**Exercise prompt**
Return all of the lines below exactly as they are.

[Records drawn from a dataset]
==*==

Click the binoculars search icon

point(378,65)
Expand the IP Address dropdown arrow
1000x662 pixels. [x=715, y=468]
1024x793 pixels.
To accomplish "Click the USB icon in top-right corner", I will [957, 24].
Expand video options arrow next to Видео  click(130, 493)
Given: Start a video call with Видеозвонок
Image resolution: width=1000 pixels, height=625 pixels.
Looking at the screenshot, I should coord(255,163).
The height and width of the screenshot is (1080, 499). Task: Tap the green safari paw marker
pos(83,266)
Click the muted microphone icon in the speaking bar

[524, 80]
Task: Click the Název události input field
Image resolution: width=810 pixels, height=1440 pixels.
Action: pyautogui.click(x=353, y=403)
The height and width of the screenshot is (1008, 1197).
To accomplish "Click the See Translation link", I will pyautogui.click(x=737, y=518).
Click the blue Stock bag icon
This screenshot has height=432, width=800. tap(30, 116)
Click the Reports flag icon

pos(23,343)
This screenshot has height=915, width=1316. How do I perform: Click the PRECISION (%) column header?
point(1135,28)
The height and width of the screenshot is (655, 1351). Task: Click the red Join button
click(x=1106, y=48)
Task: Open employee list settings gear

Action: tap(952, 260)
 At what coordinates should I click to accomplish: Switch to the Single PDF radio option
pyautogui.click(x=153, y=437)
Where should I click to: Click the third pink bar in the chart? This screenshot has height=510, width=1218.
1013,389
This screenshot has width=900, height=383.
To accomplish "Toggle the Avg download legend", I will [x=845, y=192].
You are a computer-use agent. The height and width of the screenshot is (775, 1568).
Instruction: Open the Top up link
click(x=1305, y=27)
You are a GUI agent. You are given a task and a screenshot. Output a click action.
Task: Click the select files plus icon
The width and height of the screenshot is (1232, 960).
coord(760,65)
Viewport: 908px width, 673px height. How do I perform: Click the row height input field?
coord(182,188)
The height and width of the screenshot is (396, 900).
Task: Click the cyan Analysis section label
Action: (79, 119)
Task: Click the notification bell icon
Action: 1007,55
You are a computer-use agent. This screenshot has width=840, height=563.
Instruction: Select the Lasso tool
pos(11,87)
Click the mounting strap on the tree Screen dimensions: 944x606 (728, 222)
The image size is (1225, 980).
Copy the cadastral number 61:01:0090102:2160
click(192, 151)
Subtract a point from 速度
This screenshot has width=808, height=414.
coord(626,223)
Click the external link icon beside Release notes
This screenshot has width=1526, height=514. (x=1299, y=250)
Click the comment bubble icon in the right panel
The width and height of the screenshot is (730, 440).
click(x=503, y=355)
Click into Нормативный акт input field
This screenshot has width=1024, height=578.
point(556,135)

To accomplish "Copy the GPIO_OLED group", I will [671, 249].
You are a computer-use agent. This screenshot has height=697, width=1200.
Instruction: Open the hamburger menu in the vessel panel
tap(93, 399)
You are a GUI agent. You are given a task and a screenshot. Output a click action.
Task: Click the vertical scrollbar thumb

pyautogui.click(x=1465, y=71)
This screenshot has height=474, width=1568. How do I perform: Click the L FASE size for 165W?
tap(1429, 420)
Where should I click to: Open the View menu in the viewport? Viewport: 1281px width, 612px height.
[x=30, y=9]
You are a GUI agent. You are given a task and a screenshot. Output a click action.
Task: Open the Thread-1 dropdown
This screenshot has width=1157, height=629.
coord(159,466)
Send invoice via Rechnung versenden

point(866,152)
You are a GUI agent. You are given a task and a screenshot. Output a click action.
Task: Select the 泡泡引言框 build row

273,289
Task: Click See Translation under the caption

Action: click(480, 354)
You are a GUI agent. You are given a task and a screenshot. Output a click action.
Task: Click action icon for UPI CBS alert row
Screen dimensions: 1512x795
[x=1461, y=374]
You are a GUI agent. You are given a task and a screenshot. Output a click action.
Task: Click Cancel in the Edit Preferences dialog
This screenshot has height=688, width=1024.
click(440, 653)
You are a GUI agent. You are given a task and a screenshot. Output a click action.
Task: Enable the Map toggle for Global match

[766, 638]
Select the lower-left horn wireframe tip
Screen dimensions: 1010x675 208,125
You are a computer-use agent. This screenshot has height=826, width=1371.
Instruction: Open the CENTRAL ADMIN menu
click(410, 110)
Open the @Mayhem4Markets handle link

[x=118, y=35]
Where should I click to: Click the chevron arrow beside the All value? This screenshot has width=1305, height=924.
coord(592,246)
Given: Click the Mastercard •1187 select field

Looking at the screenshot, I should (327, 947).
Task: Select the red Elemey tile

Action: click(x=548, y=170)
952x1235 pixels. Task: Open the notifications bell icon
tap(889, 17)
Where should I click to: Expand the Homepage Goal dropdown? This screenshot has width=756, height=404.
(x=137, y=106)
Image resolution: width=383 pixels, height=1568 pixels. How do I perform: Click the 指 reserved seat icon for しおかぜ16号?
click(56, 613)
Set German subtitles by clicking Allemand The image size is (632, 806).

==*==

**Answer space**
Click the binoculars search icon

point(378,65)
Expand the IP Address dropdown arrow
1000x662 pixels. [x=715, y=468]
1024x793 pixels.
To accomplish "Click the USB icon in top-right corner", I will [957, 24].
Expand video options arrow next to Видео  click(130, 493)
Given: Start a video call with Видеозвонок
Image resolution: width=1000 pixels, height=625 pixels.
Looking at the screenshot, I should coord(255,163).
The height and width of the screenshot is (1080, 499). Task: Tap the green safari paw marker
pos(83,266)
Click the muted microphone icon in the speaking bar

[524, 80]
Task: Click the Název události input field
Image resolution: width=810 pixels, height=1440 pixels.
Action: pyautogui.click(x=353, y=403)
The height and width of the screenshot is (1008, 1197).
To accomplish "Click the See Translation link", I will pyautogui.click(x=737, y=518).
Click the blue Stock bag icon
This screenshot has height=432, width=800. tap(30, 116)
Click the Reports flag icon

pos(23,343)
This screenshot has height=915, width=1316. How do I perform: Click the PRECISION (%) column header?
point(1135,28)
The height and width of the screenshot is (655, 1351). Task: Click the red Join button
click(x=1106, y=48)
Task: Open employee list settings gear

Action: tap(952, 260)
 At what coordinates should I click to accomplish: Switch to the Single PDF radio option
pyautogui.click(x=153, y=437)
Where should I click to: Click the third pink bar in the chart? This screenshot has height=510, width=1218.
1013,389
This screenshot has width=900, height=383.
To accomplish "Toggle the Avg download legend", I will [x=845, y=192].
You are a computer-use agent. The height and width of the screenshot is (775, 1568).
Instruction: Open the Top up link
click(x=1305, y=27)
You are a GUI agent. You are given a task and a screenshot. Output a click action.
Task: Click the select files plus icon
The width and height of the screenshot is (1232, 960).
coord(760,65)
Viewport: 908px width, 673px height. How do I perform: Click the row height input field?
coord(182,188)
The height and width of the screenshot is (396, 900).
Task: Click the cyan Analysis section label
Action: (79, 119)
Task: Click the notification bell icon
Action: 1007,55
You are a computer-use agent. This screenshot has width=840, height=563.
Instruction: Select the Lasso tool
pos(11,87)
Click the mounting strap on the tree Screen dimensions: 944x606 (728, 222)
The image size is (1225, 980).
Copy the cadastral number 61:01:0090102:2160
click(192, 151)
Subtract a point from 速度
This screenshot has width=808, height=414.
coord(626,223)
Click the external link icon beside Release notes
This screenshot has width=1526, height=514. (x=1299, y=250)
Click the comment bubble icon in the right panel
The width and height of the screenshot is (730, 440).
click(x=503, y=355)
Click into Нормативный акт input field
This screenshot has width=1024, height=578.
point(556,135)

To accomplish "Copy the GPIO_OLED group", I will [671, 249].
You are a computer-use agent. This screenshot has height=697, width=1200.
Instruction: Open the hamburger menu in the vessel panel
tap(93, 399)
You are a GUI agent. You are given a task and a screenshot. Output a click action.
Task: Click the vertical scrollbar thumb

pyautogui.click(x=1465, y=71)
This screenshot has height=474, width=1568. How do I perform: Click the L FASE size for 165W?
tap(1429, 420)
Where should I click to: Open the View menu in the viewport? Viewport: 1281px width, 612px height.
[x=30, y=9]
You are a GUI agent. You are given a task and a screenshot. Output a click action.
Task: Open the Thread-1 dropdown
This screenshot has width=1157, height=629.
coord(159,466)
Send invoice via Rechnung versenden

point(866,152)
You are a GUI agent. You are given a task and a screenshot. Output a click action.
Task: Select the 泡泡引言框 build row

273,289
Task: Click See Translation under the caption

Action: click(480, 354)
You are a GUI agent. You are given a task and a screenshot. Output a click action.
Task: Click action icon for UPI CBS alert row
Screen dimensions: 1512x795
[x=1461, y=374]
You are a GUI agent. You are given a task and a screenshot. Output a click action.
Task: Click Cancel in the Edit Preferences dialog
This screenshot has height=688, width=1024.
click(440, 653)
You are a GUI agent. You are given a task and a screenshot. Output a click action.
Task: Enable the Map toggle for Global match

[766, 638]
Select the lower-left horn wireframe tip
Screen dimensions: 1010x675 208,125
You are a computer-use agent. This screenshot has height=826, width=1371.
Instruction: Open the CENTRAL ADMIN menu
click(410, 110)
Open the @Mayhem4Markets handle link

[x=118, y=35]
Where should I click to: Click the chevron arrow beside the All value? This screenshot has width=1305, height=924.
coord(592,246)
Given: Click the Mastercard •1187 select field

Looking at the screenshot, I should (327, 947).
Task: Select the red Elemey tile

Action: click(x=548, y=170)
952x1235 pixels. Task: Open the notifications bell icon
tap(889, 17)
Where should I click to: Expand the Homepage Goal dropdown? This screenshot has width=756, height=404.
(x=137, y=106)
Image resolution: width=383 pixels, height=1568 pixels. How do I perform: Click the 指 reserved seat icon for しおかぜ16号?
click(56, 613)
Set German subtitles by clicking Allemand The image size is (632, 806).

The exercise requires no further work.